#### Collected data entries
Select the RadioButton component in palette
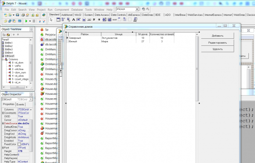99,19
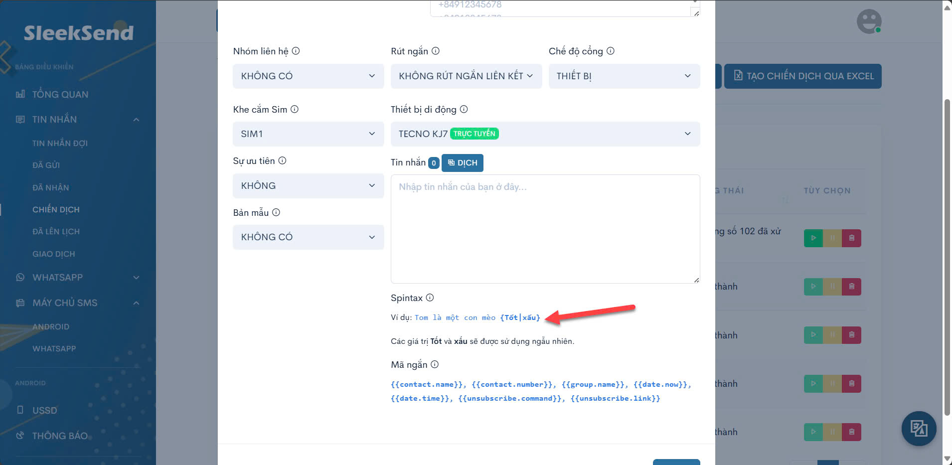Open Tổng quan in the sidebar

(x=60, y=95)
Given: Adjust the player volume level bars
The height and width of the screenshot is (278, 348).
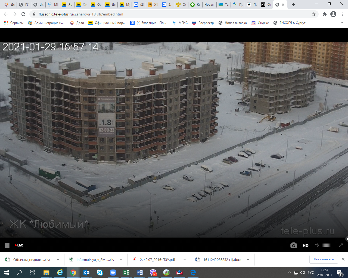Looking at the screenshot, I should click(327, 245).
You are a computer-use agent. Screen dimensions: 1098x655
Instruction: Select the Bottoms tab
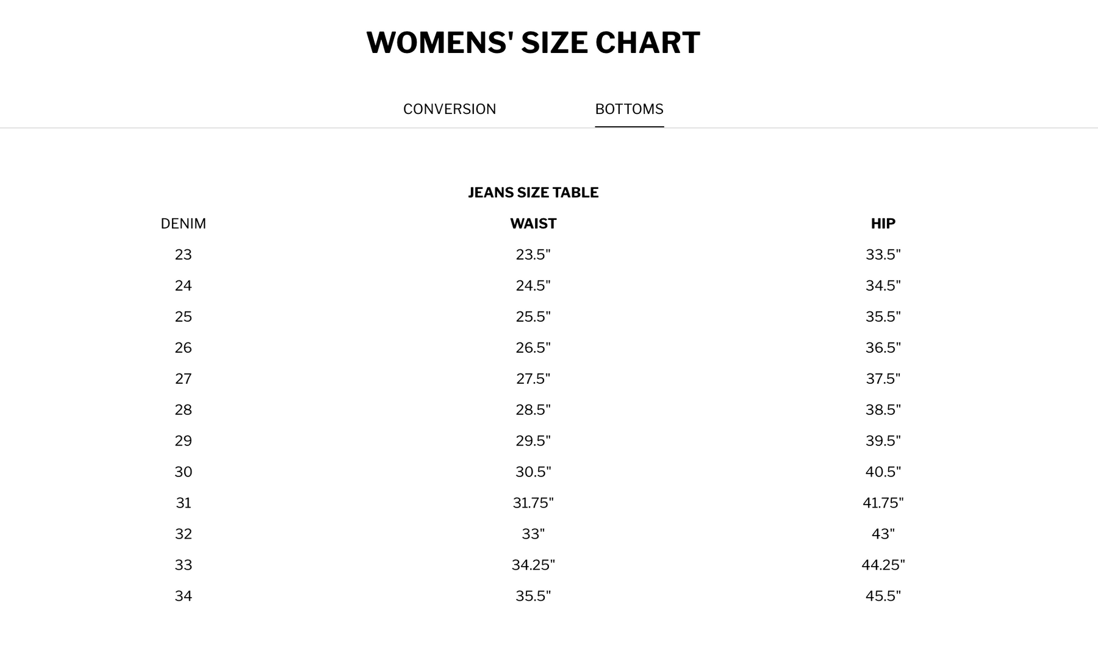tap(629, 109)
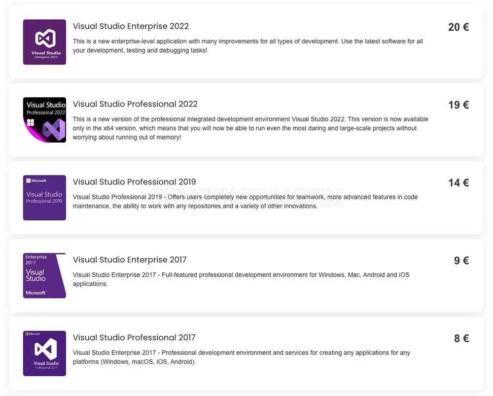Image resolution: width=493 pixels, height=396 pixels.
Task: Open the Visual Studio Enterprise 2022 title
Action: (x=131, y=26)
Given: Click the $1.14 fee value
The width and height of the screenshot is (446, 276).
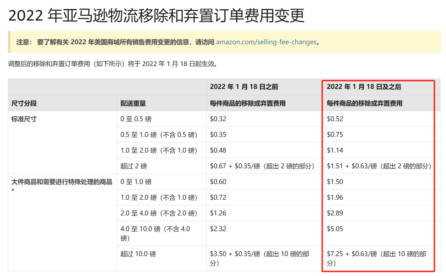Looking at the screenshot, I should coord(335,150).
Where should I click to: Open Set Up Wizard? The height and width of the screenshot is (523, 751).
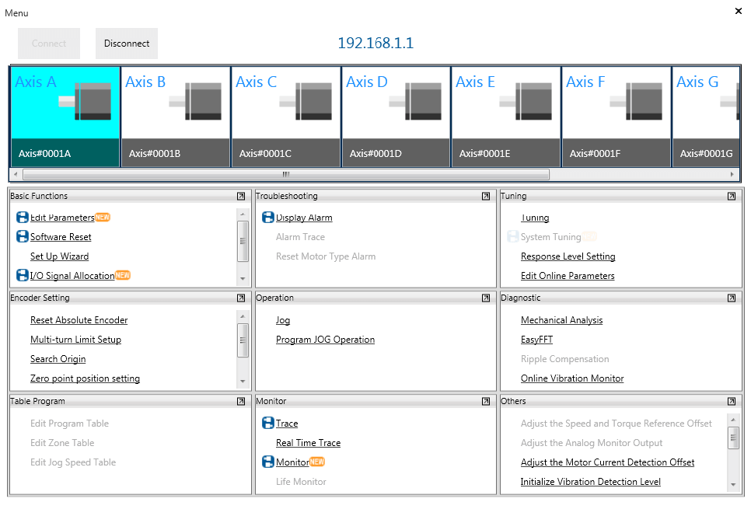[x=59, y=256]
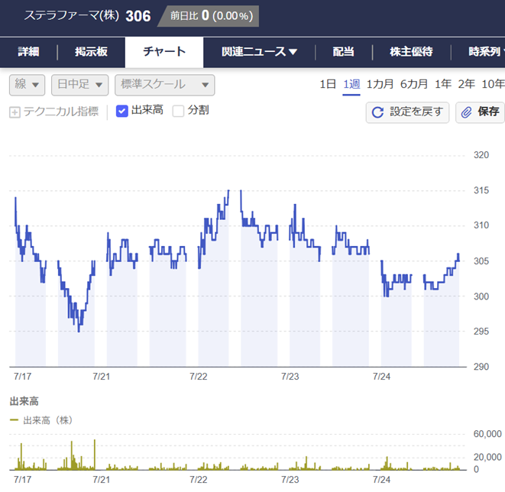Click the reset arrow icon beside 設定を戻す

click(377, 112)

#### Work instructions
Repeat every entry above exactly; images stay out of the copy.

#### Exercise response
Select the RadioButton component in palette
99,19
Open Tổng quan in the sidebar

(x=60, y=95)
Given: Adjust the player volume level bars
The height and width of the screenshot is (278, 348).
Looking at the screenshot, I should click(327, 245).
You are a computer-use agent. Screen dimensions: 1098x655
Instruction: Select the Bottoms tab
tap(629, 109)
Image resolution: width=493 pixels, height=396 pixels.
Task: Open the Visual Studio Enterprise 2022 title
Action: (x=131, y=26)
Given: Click the $1.14 fee value
The width and height of the screenshot is (446, 276).
Looking at the screenshot, I should coord(335,150).
Where should I click to: Open Set Up Wizard? The height and width of the screenshot is (523, 751).
[x=59, y=256]
Click the reset arrow icon beside 設定を戻す

click(377, 112)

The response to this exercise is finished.